[Directions for this task] In the data that follows, find each line containing "computer" and copy it.

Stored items

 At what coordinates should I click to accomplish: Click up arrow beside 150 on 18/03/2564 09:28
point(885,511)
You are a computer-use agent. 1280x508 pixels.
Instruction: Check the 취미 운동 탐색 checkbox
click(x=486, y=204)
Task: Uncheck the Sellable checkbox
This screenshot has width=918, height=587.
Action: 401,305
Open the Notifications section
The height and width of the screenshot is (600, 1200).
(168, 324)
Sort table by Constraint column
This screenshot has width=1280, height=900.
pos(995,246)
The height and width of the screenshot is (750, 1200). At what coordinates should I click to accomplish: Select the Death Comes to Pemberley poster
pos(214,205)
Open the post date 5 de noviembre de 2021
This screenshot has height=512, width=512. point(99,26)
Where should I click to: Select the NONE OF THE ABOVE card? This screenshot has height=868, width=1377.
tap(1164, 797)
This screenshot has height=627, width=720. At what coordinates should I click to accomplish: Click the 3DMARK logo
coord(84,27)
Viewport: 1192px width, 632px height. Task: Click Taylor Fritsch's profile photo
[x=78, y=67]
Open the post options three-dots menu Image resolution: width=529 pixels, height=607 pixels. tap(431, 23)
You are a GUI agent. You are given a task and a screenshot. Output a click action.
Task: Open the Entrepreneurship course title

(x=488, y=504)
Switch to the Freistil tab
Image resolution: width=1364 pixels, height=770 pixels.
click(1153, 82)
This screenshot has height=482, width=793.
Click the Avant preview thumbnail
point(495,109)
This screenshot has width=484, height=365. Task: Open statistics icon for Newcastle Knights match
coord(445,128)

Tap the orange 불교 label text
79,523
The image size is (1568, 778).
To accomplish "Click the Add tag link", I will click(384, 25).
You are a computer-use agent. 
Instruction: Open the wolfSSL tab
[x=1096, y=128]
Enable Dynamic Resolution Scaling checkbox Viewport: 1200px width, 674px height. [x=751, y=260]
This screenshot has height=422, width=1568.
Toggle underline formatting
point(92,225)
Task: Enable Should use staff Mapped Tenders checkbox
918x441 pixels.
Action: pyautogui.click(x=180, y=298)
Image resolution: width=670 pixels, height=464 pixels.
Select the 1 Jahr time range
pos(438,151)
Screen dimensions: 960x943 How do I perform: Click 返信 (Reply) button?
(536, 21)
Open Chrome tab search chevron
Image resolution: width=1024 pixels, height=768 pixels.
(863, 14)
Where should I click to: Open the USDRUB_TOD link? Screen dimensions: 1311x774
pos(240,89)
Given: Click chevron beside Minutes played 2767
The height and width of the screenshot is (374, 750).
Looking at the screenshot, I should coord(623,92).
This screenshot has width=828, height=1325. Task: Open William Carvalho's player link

[Problem solution]
You are a computer-use agent. 1280x508 pixels.
You are a computer-use agent. 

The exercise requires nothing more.